● AIM OF THE TASK:
Reproduce each line of the data below word for word, leaving out the pictures.

● INFORMATION SUPPLIED:
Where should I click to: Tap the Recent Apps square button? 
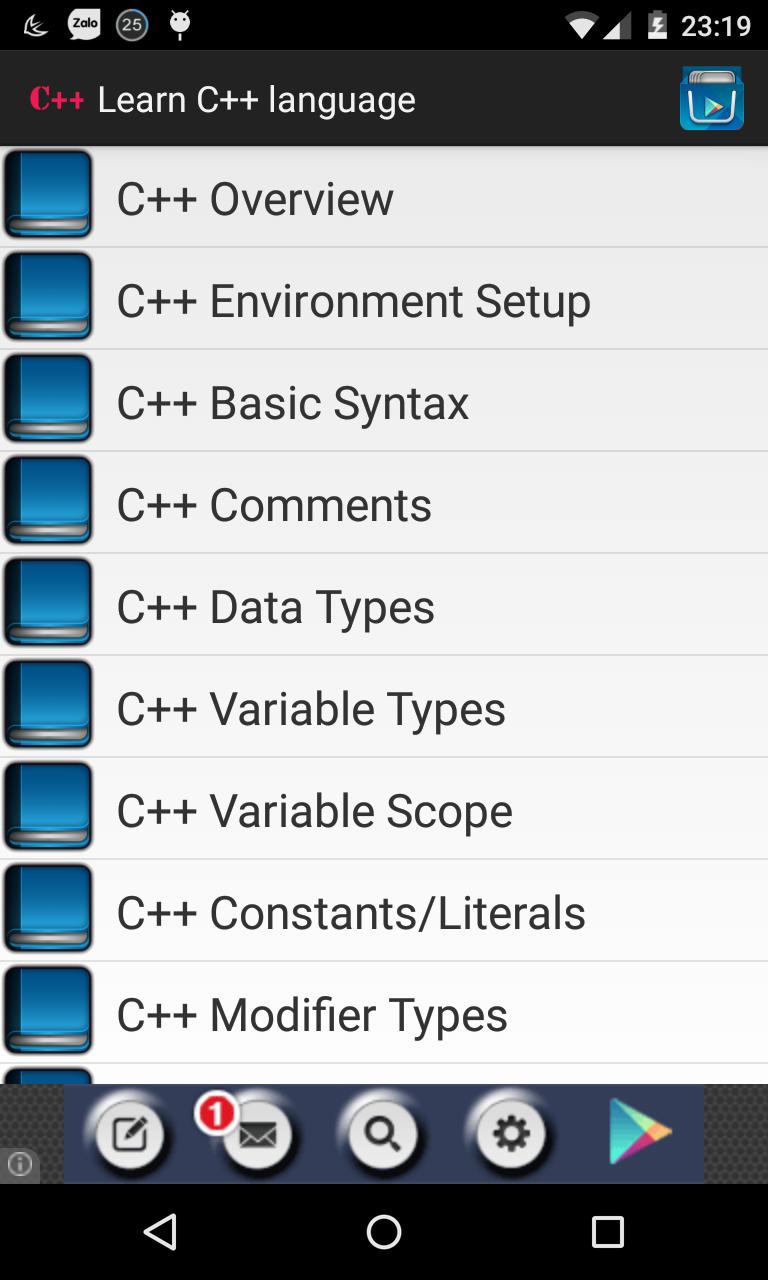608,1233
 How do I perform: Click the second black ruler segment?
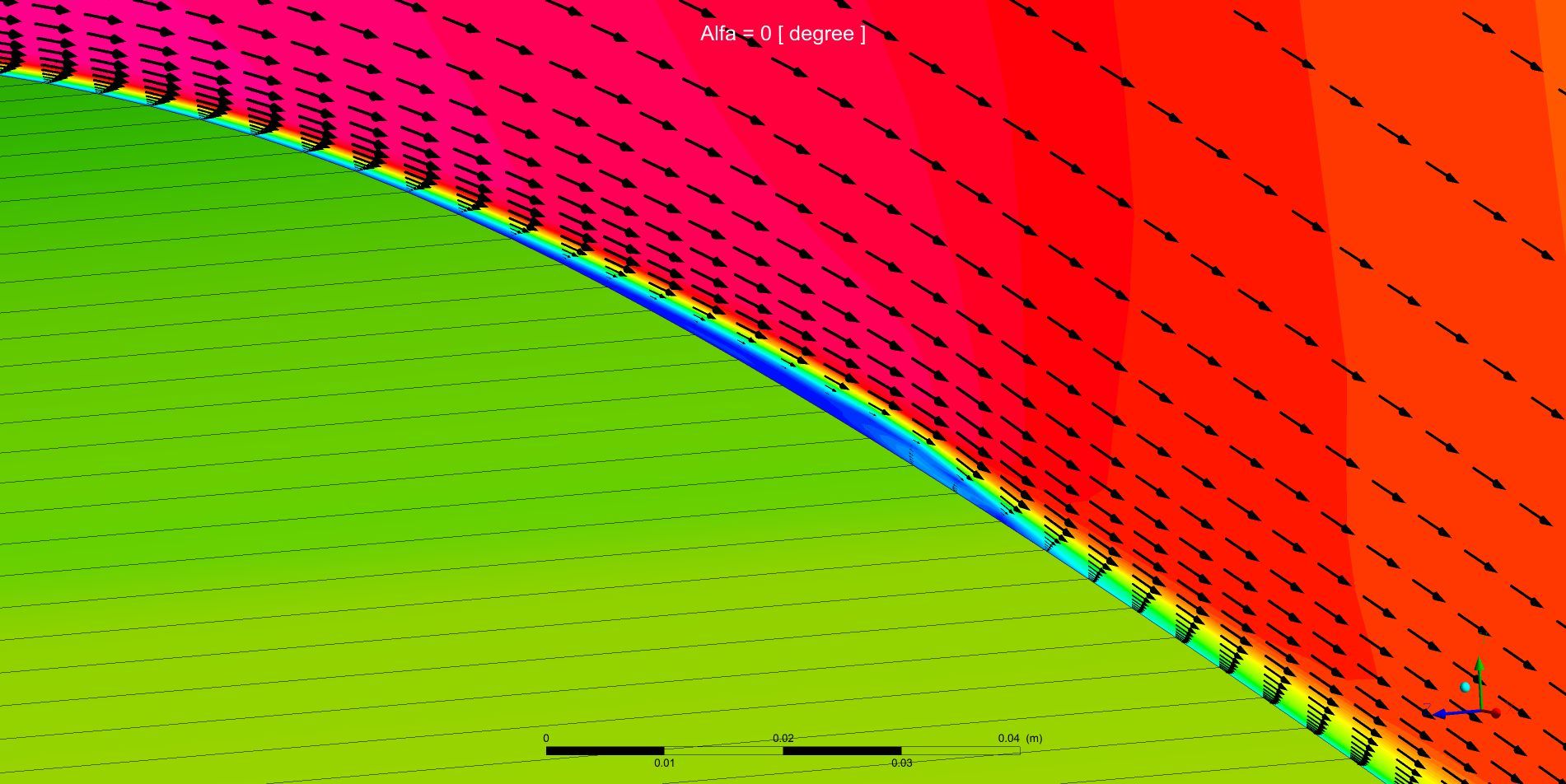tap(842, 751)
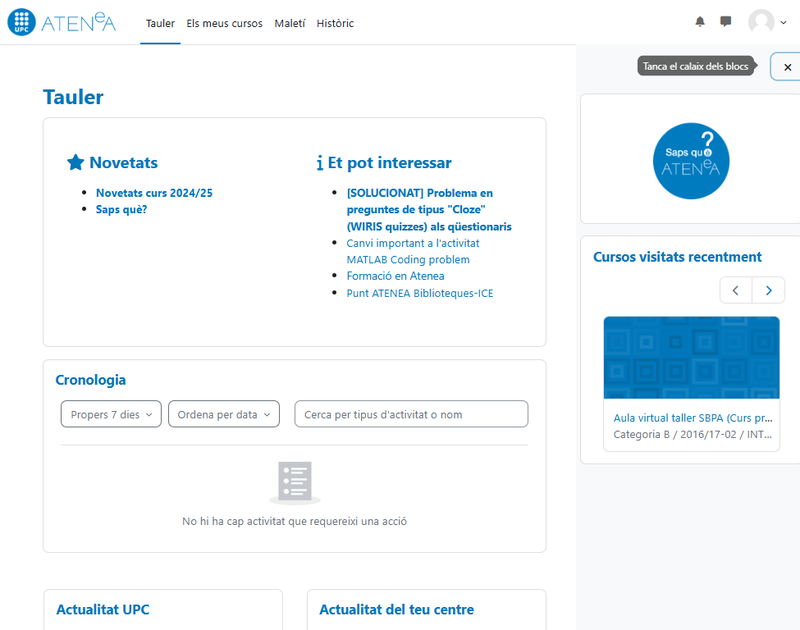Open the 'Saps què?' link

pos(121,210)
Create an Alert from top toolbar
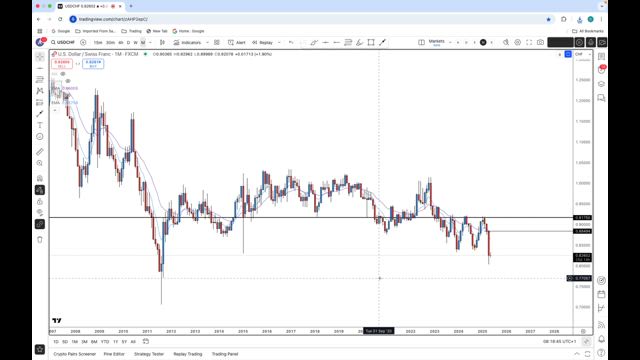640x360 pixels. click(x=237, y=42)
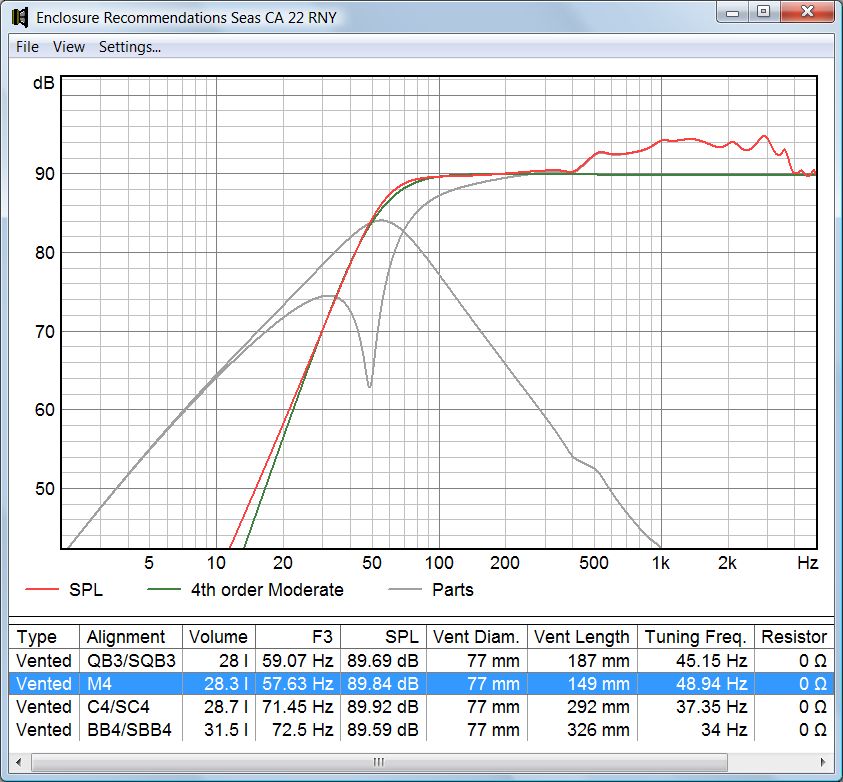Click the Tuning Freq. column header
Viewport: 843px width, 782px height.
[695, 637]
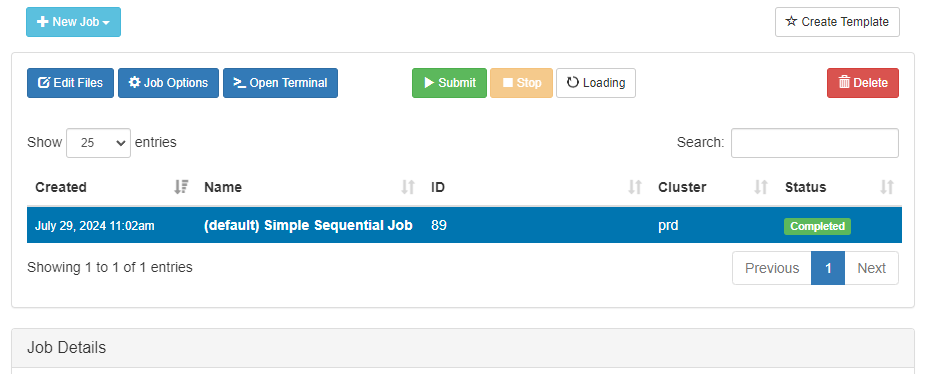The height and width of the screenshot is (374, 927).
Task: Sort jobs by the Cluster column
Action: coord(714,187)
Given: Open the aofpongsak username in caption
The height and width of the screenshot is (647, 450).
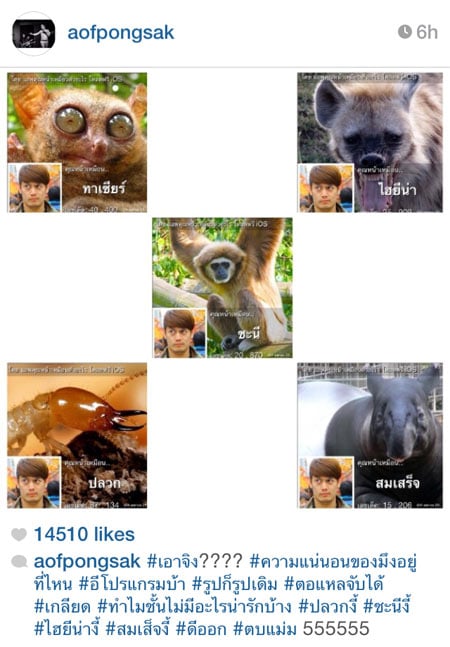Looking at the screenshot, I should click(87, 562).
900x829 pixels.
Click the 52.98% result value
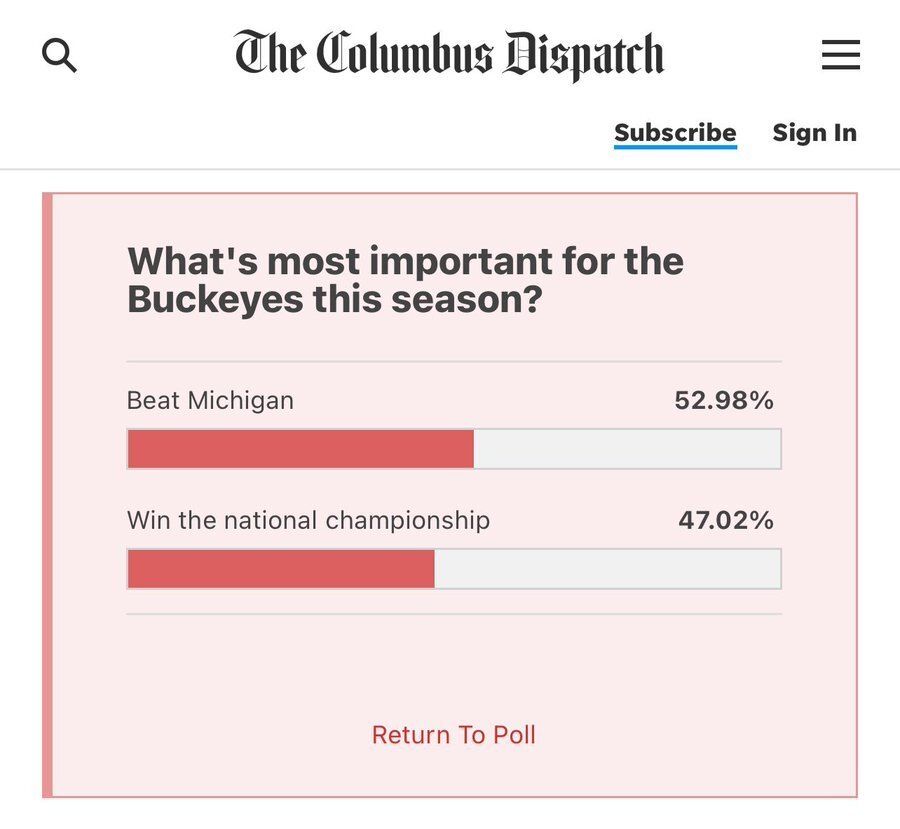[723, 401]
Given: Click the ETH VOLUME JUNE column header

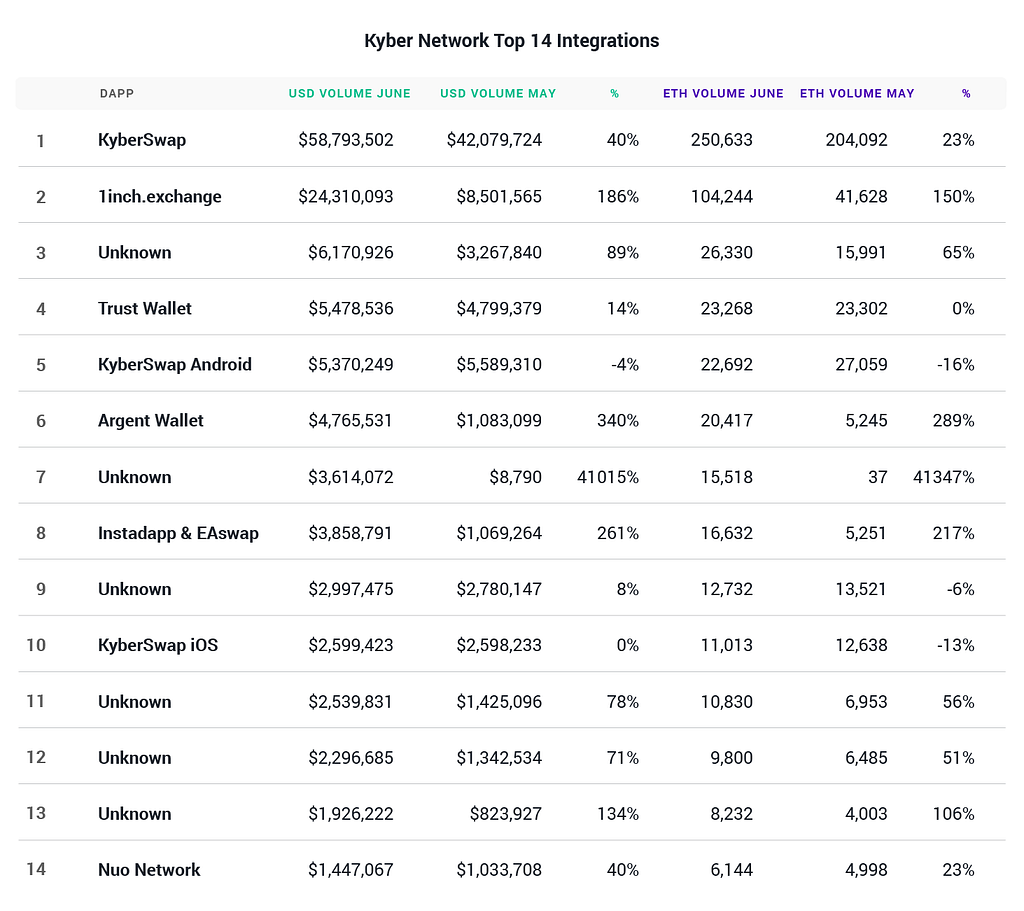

● SOLUTION BELOW:
Where should I click to: Tap the Recent Apps square button? 
608,1233
 How do I perform: Click the second black ruler segment?
tap(842, 751)
Open the 'Saps què?' link

pos(121,210)
Create an Alert from top toolbar
640x360 pixels. click(x=237, y=42)
Click the Tuning Freq. column header
Viewport: 843px width, 782px height.
[695, 637]
The height and width of the screenshot is (374, 927).
Task: Sort jobs by the Cluster column
Action: coord(714,187)
Given: Open the aofpongsak username in caption
The height and width of the screenshot is (647, 450).
Looking at the screenshot, I should click(87, 562).
900x829 pixels.
Click the 52.98% result value
[723, 401]
Given: Click the ETH VOLUME JUNE column header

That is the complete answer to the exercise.